Going into the meeting

In our user stories we discussed LDP to not be a well suited technology. However, LDP is unlikely to disappear from the specification, and thus our solution should also work with it.

  • Access control: ACP is all we need
  • Data discovery: shape trees are the new indices, according to the solid spec, but it is weird that the spec is offline.
  • Storage: I like TREE better since it allows different views to be made, but LDP also suffices since a resource need not be in a unique container.
  • You could have a list of newly acquired resources, and each application can decide whether they want to link to it?
  • There exist languages that have the notion of “location”/ focus node, but we think those break the Access path dependence requirement.

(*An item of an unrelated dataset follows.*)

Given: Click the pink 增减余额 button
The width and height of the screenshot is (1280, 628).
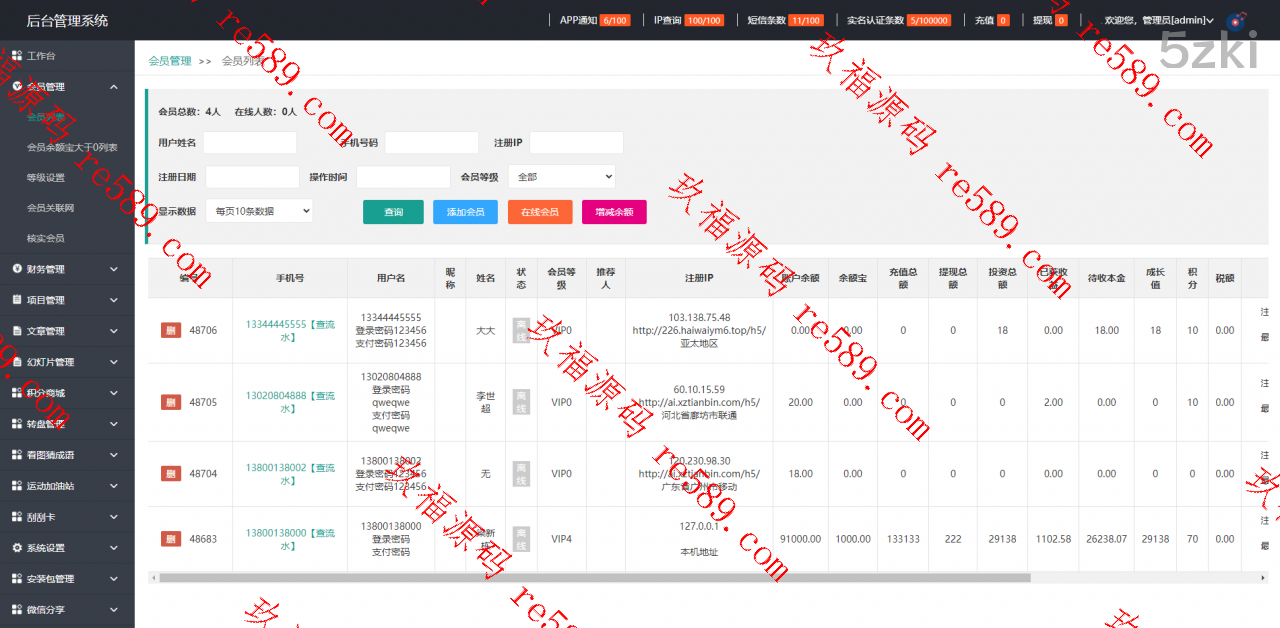Looking at the screenshot, I should tap(614, 212).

There would be two ways of thinking about an insert

  1. I have a resource, where should I place it, and how should I change the indices?
  2. I have a resource, I store it in the pod, what resources should link to my new resources, and how should I change the indices?

The second option allows us to think independently of the resource hierarchy specification. Specifications like Shape trees have the same kind of limitations stating:

While shape trees are intended to adapt to different technology platforms that support the notion of containers and resources, examples in this specification will reflect usage in an LDP environment.

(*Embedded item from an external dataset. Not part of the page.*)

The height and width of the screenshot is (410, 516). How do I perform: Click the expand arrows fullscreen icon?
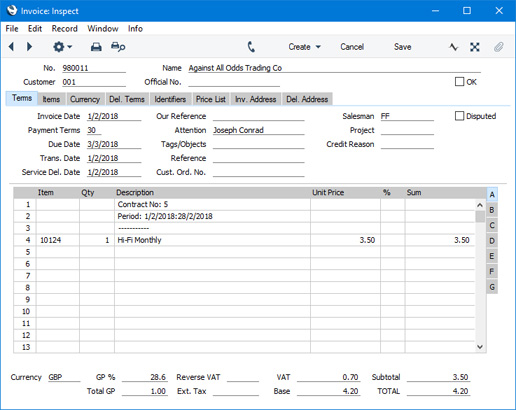475,47
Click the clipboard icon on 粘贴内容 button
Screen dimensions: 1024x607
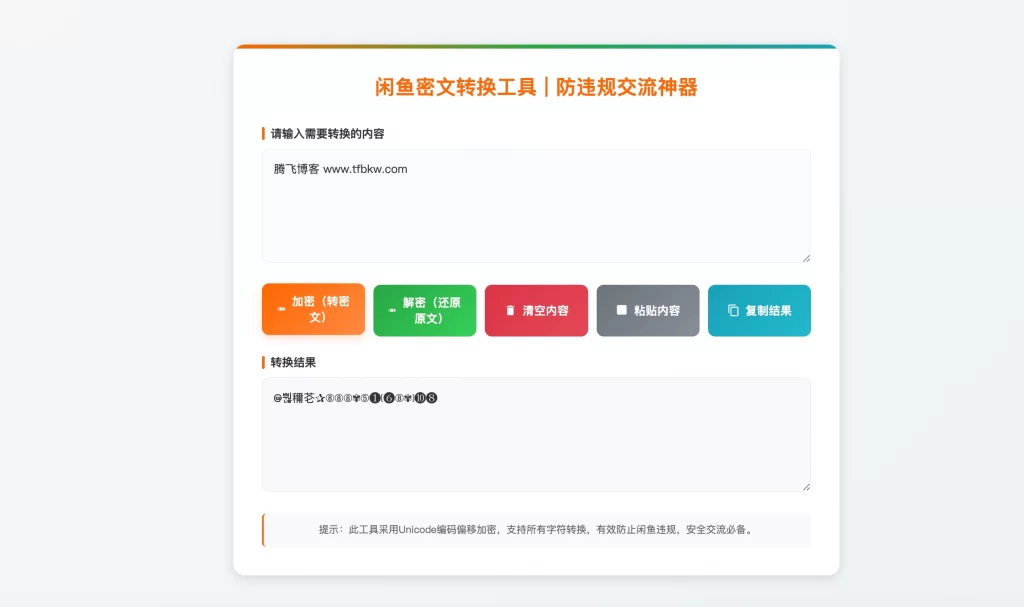click(619, 308)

Having the specification work without many requirements on other specifications allows for a broader implementation. For example, asking question two could even be used in extracting views in the TREE/ LDES specifications.

Going forward: I think constructing a way to specify how a resource should link to new resources might be interesting. Sort of like the subscription model that exists for LDNChannel2023, but automated?

During the meeting

You cannot just say “I link to something” because a resource does not always have to be the whole file. That’s what LDP still allows easily; you can have multiple resources contained within one file.

A solution would describe whether a storage location/ container is, for example:

  1. canonical
  2. derived
  3. only-stored-when-not-redundant
  4. always stored
  5. other?

And the different storage locations could be seen as special cases of each-other. The Broadest way of storage would be LDP: LDP visualisation

A SPARQL endpoint could be seen as a special case of LDP where each resource has their own file and hard- /soft-links are always used. SPARQL endpoint visualisation

Going further, LDES could be seen as an alternative where the client just stores in a certain location. The server uses the technology that would otherwise be used by the clint in the case of LDP and SPARQL endpoint. LDES visulisation

Read: What’s in a Pod?–A knowledge graph interpretation for the Solid ecosystem

Conclusions

Next, we should think about an ontology/ description of the different ways we want to guide a client into making the correct decisions as to where we would store data.